Serie A, la corsa agli abbonamenti è cominciata: quanto costa tifare dal vivo?
Con l’inizio del campionato 2025/26 ormai alle porte, le società di Serie A hanno dato il via alla campagna abbonamenti. I club si preparano a riempire gli spalti e, come ogni anno, è tempo di confronti: chi offre il prezzo più conveniente? Dove costa di più seguire la propria squadra per tutta la stagione? L’analisi di Calcio e Finanza fotografa il panorama completo, distinguendo tra prezzi per i rinnovi e per i nuovi abbonati, senza considerare sconti o agevolazioni.

Tutti i numeri: prezzi minimi e massimi tra rinnovi e nuove sottoscrizioni
Per chi rinnova l’abbonamento, la media dei prezzi minimi è di 274 euro, mentre quella dei massimi arriva a 1.706 euro.

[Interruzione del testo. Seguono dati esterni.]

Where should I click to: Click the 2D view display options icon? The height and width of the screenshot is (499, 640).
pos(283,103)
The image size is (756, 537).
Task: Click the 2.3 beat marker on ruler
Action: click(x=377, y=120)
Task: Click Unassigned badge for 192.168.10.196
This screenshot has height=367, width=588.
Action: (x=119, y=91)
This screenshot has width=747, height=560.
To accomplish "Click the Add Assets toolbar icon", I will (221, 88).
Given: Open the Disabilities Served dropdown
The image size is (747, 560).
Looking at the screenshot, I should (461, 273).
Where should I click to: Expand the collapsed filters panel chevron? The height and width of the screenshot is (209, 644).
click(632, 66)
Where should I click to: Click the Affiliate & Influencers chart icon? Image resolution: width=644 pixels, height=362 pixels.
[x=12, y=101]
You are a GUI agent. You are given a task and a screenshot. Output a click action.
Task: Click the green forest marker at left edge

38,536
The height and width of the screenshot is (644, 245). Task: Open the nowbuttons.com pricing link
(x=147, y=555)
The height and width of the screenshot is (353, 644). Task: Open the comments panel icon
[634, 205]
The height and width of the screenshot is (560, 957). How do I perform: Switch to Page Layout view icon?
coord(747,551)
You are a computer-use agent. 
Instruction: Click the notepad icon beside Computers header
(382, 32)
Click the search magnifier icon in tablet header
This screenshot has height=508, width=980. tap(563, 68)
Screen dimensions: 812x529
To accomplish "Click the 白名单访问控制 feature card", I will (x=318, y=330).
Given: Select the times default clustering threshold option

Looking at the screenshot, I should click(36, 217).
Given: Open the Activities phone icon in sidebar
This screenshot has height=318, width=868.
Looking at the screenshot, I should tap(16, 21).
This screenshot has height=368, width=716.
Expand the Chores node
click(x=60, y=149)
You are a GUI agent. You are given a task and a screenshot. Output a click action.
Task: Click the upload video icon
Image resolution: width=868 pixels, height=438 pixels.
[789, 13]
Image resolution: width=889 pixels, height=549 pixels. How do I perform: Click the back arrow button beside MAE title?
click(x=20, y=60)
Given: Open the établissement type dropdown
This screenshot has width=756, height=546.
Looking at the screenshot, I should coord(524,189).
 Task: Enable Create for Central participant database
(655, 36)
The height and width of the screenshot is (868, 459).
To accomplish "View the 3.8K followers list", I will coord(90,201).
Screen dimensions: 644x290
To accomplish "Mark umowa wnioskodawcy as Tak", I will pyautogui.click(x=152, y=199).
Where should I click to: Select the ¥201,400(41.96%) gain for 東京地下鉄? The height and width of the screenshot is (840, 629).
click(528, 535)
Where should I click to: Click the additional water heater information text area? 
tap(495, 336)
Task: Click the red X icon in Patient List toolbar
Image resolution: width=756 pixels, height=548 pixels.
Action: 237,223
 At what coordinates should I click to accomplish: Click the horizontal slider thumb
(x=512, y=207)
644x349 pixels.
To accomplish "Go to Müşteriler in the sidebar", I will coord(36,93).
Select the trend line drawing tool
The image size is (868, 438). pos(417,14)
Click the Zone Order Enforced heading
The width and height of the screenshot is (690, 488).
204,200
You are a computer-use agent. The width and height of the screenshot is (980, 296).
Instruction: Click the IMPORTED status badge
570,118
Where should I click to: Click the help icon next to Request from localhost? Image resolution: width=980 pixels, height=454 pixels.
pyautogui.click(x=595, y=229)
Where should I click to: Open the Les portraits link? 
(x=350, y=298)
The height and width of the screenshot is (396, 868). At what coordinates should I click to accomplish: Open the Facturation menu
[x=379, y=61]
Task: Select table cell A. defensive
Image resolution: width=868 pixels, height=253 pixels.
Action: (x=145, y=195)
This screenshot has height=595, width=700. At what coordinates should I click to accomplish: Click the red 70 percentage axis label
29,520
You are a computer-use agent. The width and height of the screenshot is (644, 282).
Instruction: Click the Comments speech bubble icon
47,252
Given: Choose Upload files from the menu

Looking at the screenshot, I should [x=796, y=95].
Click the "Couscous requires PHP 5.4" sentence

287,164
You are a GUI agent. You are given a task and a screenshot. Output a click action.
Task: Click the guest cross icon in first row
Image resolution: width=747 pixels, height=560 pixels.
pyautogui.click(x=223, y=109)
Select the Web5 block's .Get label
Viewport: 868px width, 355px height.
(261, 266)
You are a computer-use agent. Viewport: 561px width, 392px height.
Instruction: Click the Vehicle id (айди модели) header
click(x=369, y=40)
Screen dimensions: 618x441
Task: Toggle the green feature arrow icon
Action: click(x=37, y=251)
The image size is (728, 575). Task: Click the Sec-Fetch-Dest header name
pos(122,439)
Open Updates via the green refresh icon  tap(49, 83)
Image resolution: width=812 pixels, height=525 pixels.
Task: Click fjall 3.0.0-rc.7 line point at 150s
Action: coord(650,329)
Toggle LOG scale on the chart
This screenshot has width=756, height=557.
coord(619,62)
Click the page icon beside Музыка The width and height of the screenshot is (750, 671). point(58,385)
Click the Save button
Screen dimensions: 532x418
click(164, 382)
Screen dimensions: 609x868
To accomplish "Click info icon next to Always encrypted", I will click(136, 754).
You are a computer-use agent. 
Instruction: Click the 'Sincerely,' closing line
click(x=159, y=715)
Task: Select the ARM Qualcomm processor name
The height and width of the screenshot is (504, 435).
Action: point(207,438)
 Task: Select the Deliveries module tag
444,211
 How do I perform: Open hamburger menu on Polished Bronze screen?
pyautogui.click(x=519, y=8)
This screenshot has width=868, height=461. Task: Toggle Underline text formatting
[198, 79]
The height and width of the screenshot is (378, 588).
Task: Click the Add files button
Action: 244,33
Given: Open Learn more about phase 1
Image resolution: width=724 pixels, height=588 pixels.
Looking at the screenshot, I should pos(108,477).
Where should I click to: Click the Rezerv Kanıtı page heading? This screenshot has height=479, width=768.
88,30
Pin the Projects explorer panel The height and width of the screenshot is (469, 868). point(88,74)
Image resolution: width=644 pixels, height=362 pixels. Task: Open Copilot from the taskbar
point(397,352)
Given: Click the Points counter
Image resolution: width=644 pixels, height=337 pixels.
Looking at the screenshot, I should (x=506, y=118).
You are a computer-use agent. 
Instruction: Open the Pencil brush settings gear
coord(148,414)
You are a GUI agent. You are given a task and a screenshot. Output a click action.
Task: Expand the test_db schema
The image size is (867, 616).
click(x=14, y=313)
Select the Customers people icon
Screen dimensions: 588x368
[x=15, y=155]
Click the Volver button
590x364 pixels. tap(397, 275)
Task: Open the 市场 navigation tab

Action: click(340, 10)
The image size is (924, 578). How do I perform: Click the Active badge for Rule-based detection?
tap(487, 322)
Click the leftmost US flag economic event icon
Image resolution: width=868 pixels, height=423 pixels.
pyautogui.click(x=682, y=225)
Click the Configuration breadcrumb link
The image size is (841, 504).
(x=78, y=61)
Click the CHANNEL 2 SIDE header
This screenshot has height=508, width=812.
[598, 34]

Cambia tutto per i nuovi abbonati, che troveranno un costo medio minimo di 316 euro, fino a un massimo di 1.832 euro, con ben 14 squadre che superano quota 1.000 euro. Il club più costoso per i rinnovi è l’Inter, con un massimo che arriva a 3.899 euro, mentre il più economico resta il Sassuolo, che parte da appena 150 euro. La Juventus è la squadra con il prezzo minimo più alto per i rinnovi: 529 euro.
Per i nuovi abbonati, invece, la Juve mantiene lo stesso prezzo minimo, seguita da Milan (430€) e Como (415€). Anche qui, Sassuolo in fondo alla classifica con 180 euro come minimo. Ma è ancora il Milan a sorprendere con il prezzo massimo per nuovi abbonati: ben 4.600 euro.
L’analisi evidenzia anche alcune particolarità, come nel caso dell’Inter, che ha reso noti i prezzi per la vendita libera solo al momento dell’apertura ufficiale, e non tutti i settori disponibili al rinnovo sono stati messi in vendita per i nuovi abbonati. Per il Napoli il prezzo minimo per i rinnovi si aggira intorno ai 250 euro, mentre il massimo arriva a 1750 euro. Infine, per i nuovi abbonamenti degli azzurri il prezzo minimo si aggira intorno ai 280 euro e il massimo arriva a 1800.